The Court recalled that access to the labour market must be granted if no first-instance decision is taken within nine months from the lodging of the application, unless the delay is attributable to the applicant. Drawing on Directive 2013/32 (APD) and the relationship between attribution of delay and obligation to cooperate under Articles 31 (3) and 13 APD, as well as its own case-law, the Court held that delays are attributable to the applicant where they result from a failure to cooperate with the authorities, including the obligation to provide information and documents necessary to examine the application. A total lack of cooperation throughout the relevant period may prevent the nine-month period from running at all, whereas partial failures to cooperate should result in the nine-month period being extended only by the time corresponding to the applicant’s failure to cooperate; any delays attributable solely to other causes should be excluded from that extension. 

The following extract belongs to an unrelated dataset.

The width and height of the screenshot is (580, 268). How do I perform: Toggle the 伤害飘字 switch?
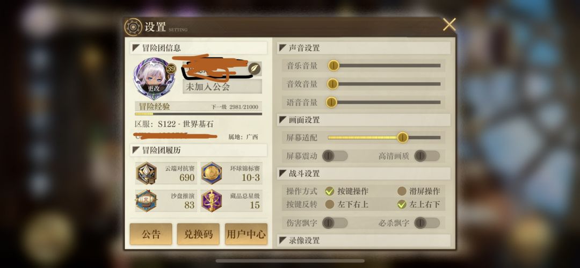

Where delays have mixed causes, attributable both to the applicant and to the Member State or external factors such as a pandemic, these delay may be attributed to the applicant only where a causal link is established between the applicant’s conduct and the delay, and only to the extent of the applicant’s share of responsibility. Where it is possible to determine that share, the competent authorities may extend the nine-month period only by the fraction of time corresponding to the applicant’s contribution to the delay, not by the entire period affected by mixed causes.  

Finally, the Court found that Article 15(1) RCD allows a Member State to refuse labour market access where the application has been pending for at least nine months and the delay is partly attributable to the applicant, provided the refusal is based only on the period or proportion of delay causally linked to the applicant’s conduct.